Climate Change: Are the courts worth anything?

Activist Mike Smith has been in court for the last few days, as part of a case seeking to hold Fonterra, New Zealand Steel, and other large emitters accountable for the pollution they produce. Along the way, the case has raised serious questions about whether the courts are worth anything at all:

After Parliament failed to take effective action to cut emissions, the court is the public's last and best hope for protection, lawyers for green activist Mike Smith say.

Smith (Ngāpuhi and Ngāti Kahu) wants to convince the Supreme Court that his case against seven large fossil fuel users and suppliers deserves to proceed to a full hearing with expert evidence and witnesses.

But the polluters argue they have no relationship with Smith and no duty of care to him.
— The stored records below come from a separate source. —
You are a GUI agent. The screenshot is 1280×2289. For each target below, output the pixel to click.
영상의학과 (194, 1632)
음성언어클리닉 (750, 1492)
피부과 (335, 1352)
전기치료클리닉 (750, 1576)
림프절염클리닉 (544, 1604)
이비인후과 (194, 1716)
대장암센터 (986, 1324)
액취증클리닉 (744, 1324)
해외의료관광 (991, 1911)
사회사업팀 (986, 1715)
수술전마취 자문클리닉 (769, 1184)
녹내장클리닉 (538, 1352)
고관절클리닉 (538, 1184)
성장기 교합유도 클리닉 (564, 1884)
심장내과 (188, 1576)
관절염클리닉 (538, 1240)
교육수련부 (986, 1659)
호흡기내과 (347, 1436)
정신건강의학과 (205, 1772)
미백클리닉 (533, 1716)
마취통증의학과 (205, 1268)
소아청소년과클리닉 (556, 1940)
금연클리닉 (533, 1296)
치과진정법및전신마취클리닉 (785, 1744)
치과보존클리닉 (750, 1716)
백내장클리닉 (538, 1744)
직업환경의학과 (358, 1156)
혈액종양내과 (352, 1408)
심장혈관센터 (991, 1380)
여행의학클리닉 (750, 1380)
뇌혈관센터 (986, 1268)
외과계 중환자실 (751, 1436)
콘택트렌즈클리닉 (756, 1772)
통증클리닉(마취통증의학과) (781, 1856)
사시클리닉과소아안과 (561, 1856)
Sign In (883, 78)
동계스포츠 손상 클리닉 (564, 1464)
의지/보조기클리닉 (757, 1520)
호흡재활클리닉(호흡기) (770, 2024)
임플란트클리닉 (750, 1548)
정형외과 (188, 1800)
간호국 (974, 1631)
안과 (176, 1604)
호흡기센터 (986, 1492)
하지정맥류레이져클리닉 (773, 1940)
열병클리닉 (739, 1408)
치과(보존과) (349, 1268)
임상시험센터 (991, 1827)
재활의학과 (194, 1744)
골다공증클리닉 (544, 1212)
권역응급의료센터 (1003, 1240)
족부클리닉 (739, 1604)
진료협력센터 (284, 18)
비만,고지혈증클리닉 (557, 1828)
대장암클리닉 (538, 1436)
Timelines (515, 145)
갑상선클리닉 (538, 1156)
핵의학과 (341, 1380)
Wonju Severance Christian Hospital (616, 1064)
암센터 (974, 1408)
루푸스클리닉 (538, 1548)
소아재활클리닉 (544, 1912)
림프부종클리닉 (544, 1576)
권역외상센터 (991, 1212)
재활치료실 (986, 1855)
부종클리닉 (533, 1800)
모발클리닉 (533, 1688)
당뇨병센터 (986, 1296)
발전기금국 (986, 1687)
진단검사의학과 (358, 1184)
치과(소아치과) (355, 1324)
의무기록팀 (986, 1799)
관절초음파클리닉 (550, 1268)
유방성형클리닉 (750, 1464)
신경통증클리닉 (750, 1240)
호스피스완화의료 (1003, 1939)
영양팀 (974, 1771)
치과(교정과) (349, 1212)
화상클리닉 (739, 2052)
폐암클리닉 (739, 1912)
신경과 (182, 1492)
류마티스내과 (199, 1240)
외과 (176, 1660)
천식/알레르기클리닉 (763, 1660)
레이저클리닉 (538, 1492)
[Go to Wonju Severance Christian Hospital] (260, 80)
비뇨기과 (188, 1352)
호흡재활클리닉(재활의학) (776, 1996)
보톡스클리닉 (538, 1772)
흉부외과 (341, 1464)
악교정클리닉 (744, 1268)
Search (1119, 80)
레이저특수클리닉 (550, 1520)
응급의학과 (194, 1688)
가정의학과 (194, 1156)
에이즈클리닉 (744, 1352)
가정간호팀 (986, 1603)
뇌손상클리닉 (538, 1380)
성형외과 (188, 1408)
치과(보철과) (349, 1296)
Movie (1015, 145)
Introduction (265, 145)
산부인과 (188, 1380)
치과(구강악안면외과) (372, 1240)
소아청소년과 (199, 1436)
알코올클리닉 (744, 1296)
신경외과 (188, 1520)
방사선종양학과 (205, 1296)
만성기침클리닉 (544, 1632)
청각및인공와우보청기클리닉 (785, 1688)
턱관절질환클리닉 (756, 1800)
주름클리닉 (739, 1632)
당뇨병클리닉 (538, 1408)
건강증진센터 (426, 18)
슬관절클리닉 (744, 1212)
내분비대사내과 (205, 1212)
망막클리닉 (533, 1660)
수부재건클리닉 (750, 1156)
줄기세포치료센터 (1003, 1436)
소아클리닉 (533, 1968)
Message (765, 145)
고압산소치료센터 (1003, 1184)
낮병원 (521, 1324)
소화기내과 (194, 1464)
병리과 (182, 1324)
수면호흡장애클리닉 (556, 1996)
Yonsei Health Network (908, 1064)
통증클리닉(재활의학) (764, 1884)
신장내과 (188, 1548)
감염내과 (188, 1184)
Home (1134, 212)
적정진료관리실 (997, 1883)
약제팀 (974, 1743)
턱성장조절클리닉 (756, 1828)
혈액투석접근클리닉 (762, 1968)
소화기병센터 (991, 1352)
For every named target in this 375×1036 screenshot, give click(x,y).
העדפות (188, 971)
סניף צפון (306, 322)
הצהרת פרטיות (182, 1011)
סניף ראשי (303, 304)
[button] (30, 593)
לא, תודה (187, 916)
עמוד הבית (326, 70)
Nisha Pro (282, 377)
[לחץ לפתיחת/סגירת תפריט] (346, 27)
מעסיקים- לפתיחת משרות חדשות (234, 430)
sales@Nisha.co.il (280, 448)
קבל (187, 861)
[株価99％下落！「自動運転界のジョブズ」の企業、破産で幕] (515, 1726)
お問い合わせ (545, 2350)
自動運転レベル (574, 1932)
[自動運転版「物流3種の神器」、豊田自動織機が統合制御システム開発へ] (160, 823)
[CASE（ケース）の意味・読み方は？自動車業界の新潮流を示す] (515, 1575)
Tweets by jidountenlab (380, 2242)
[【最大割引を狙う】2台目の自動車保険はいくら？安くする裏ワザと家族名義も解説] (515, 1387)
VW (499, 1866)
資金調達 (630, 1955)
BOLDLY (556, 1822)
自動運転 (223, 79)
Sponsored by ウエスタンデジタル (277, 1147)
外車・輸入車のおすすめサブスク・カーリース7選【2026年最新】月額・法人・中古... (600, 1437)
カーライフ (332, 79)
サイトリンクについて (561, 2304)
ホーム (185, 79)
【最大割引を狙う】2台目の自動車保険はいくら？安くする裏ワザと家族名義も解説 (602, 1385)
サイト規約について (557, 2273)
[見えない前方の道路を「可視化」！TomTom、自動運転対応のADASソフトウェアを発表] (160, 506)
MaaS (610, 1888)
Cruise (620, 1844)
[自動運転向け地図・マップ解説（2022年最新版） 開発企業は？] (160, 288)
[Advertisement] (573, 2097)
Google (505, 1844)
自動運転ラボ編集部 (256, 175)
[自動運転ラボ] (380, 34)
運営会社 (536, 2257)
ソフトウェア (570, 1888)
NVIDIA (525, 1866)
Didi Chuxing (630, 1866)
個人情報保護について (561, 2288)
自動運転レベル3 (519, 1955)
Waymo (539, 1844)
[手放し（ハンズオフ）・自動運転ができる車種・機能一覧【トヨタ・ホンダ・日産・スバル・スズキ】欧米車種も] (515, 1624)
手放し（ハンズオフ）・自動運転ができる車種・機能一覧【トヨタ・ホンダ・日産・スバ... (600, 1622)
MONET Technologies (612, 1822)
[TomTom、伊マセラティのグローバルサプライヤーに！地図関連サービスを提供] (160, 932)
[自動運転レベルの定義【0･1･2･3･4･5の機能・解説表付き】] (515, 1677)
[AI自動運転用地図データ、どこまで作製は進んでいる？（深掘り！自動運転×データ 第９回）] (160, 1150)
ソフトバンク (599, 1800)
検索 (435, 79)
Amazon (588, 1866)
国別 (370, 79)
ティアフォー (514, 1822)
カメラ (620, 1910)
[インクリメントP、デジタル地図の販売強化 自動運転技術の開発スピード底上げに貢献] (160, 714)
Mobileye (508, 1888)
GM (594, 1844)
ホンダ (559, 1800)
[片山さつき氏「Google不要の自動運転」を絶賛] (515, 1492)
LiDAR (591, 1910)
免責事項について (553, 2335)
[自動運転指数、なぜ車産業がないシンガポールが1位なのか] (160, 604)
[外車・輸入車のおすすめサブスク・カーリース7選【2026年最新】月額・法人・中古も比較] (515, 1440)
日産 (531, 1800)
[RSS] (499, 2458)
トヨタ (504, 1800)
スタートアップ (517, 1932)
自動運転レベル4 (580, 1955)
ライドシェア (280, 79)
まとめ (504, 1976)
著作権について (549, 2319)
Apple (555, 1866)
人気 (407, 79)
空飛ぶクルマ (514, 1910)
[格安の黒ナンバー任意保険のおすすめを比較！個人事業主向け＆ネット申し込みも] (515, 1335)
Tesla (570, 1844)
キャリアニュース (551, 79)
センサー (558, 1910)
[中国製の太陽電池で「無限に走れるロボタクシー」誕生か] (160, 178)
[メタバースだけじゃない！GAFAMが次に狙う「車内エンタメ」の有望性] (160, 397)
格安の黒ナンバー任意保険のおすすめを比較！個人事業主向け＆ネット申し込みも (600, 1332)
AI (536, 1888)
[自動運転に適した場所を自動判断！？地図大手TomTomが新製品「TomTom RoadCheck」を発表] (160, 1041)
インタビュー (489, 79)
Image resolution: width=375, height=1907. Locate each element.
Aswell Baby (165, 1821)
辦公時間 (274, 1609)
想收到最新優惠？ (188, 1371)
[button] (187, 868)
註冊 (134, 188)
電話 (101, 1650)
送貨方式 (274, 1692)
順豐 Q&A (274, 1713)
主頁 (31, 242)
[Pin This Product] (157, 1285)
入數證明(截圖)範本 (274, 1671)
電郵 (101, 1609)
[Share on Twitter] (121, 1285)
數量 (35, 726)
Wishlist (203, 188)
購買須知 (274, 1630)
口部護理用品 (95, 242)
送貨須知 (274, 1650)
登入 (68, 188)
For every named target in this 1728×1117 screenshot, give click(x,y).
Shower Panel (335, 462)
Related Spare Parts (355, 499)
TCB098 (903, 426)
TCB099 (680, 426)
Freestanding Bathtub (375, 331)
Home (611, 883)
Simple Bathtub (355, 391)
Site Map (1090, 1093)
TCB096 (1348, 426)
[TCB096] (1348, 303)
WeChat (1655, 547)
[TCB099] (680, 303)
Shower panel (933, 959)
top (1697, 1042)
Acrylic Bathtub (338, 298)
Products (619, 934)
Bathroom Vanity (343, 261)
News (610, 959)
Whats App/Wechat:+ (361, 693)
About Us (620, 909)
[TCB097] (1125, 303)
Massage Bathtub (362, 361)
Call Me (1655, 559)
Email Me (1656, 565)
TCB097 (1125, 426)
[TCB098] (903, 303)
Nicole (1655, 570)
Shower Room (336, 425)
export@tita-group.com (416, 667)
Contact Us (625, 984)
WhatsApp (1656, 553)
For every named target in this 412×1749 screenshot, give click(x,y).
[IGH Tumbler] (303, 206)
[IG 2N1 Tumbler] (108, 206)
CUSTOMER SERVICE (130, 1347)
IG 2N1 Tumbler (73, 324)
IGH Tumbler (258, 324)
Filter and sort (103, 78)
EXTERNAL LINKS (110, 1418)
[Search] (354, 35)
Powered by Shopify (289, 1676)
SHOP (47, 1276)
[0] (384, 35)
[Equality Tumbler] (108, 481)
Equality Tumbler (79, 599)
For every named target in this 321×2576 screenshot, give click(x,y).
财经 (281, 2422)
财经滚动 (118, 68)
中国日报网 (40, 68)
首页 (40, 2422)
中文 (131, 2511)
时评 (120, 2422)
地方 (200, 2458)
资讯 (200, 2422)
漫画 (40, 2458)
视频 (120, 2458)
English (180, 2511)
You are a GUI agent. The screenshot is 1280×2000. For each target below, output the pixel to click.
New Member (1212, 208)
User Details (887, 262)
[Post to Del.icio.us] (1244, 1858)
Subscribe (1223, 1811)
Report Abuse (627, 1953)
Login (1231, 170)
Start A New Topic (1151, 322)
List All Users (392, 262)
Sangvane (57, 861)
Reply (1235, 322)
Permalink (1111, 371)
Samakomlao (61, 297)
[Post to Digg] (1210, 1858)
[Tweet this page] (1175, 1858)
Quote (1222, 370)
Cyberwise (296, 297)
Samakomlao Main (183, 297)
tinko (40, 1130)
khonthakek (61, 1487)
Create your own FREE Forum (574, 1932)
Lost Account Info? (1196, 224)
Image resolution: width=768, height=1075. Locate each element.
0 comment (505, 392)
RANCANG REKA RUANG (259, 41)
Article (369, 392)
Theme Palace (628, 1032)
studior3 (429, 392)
The full article expands on that last bit, but essentially the polluters are claiming that they have no obligations to the society they operate in, and no obligations not to harm us. Most of us would view that as being both monstrous and absurd. Still, its useful to have the polluters say it out loud, because it makes it clear what they think of us, and that they need to be regulated into less sociopathic views. As for the courts, the headline is right: if this case fails, then it is a failure of the law. If it is legal for a corporation to literally destroy human civilisation, then laws and courts are worthless.